(ASSIGNMENT)
Copying task for the records below: reproduce each one exactly and drop the pictures.

(DATA FOR THE TASK)

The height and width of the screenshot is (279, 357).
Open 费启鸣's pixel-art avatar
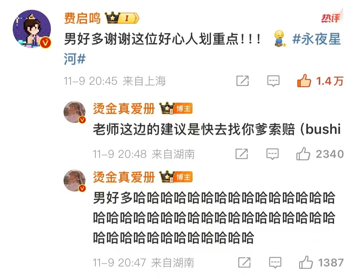point(32,29)
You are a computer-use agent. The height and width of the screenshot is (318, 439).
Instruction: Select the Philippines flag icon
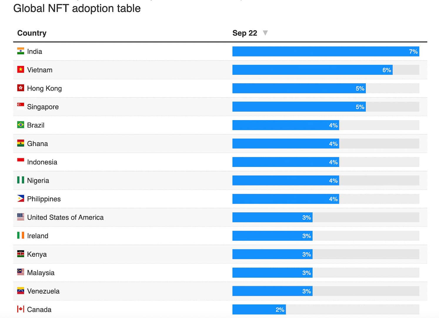21,199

(ANSWER BOX)
The height and width of the screenshot is (279, 357).
Open 费启鸣's pixel-art avatar
point(32,29)
You are a computer-use agent. The height and width of the screenshot is (318, 439).
Instruction: Select the Philippines flag icon
21,199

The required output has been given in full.